After an Information Century, we say "Show me the data," "What are your sources?" and "What was the context?" We play Moneyball, and make a celebrity out of a statistician who accurately predicted a presidential election. We actually believe poker is interesting enough to televise. The ideas of information and data analysis are all over our popular culture, and notions like technocracy and meritocracy explore how we can use information to shape our society.
How would we need to think in order to make this a Ludic Century?
I am reminded of writer and game designer Mattie Brice, who said during a panel at the Different Games conference earlier this year:
"I am going to make you go through what I go through, which might be abusive since I am a marginalized individual." -@xMattieBrice
April 27, 2013
This is ludic thinking. Not "feel what I feel," or "see what I see," but "go through what I go through." A ludic thinker is somebody who looks at her life and expresses it through an experiential medium. But a ludic thinker doesn't see experience sharing as a one way street. When she wants to understand something, she wants to experience it for herself—not as a novelty, but because she knows when she is lacking a fullness of understanding for not going through what you go through.
And I don't want to leave the misconception that digital technology is required to get these shared experiences. For several decades now, the Nordic countries have been quietly revolutionizing larp, transforming it from a medieval combat simulation into an exporation of the refugee experience in modern Europe, or being in an open relationship, or living with cancer. Because this revolution has been happening at the end of an Information Century, they have of course been exhaustively documenting the whole thing. That game culture's cool hunters have only just in the last year or so begun to draw international attention to Nordic larp suggests not only that it's grown into something quite new and distinct, but that more people are starting to hunger for this sort of immersive play experience. That Nordic larp developed terminology to describe the emotional fallout that can occur when a player steps into or out of character for an extended period of time suggests that we could well be poking at the edges of an incredibly useful tool to explore the experiences of others in a deep and resonant way.
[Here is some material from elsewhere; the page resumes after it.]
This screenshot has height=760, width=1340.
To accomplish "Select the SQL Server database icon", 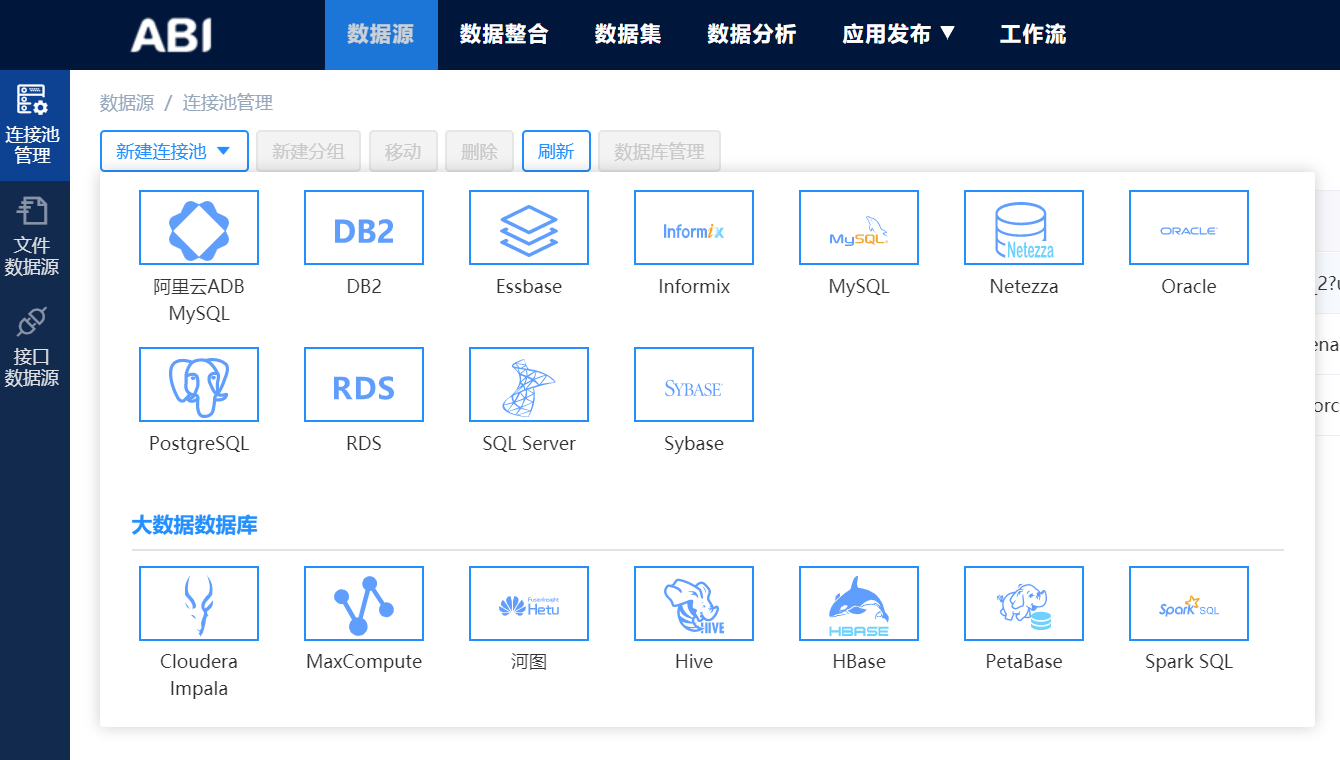I will [x=528, y=385].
And of course ludic thought doesn't have to lead to "games" per se. A ludic thinker looks for understanding through experience, but makes clever use of verisimilitude—perhaps because an experience is particularly dangerous, or because it is pure fantasy—to experience as much as possible. Participating in a reenactment, a dance, or, yes, even a virtual version of some experience can help to merge the third-person into the first-person.
All of which brings me back to Stein, because the society of ludic thinkers from this nascent Ludic Century will actively look to understand the world in a ludic manner. Stein is right in that cheap computers aren't going to make us a more gameful planet, but when wealthy societies find themselves with omnipresent computing, and their children grow up with a ludic view of the world, societal demand to know the world experientially is going to affect the way that they, with all their wealth and power, shape this, our Ludic Century.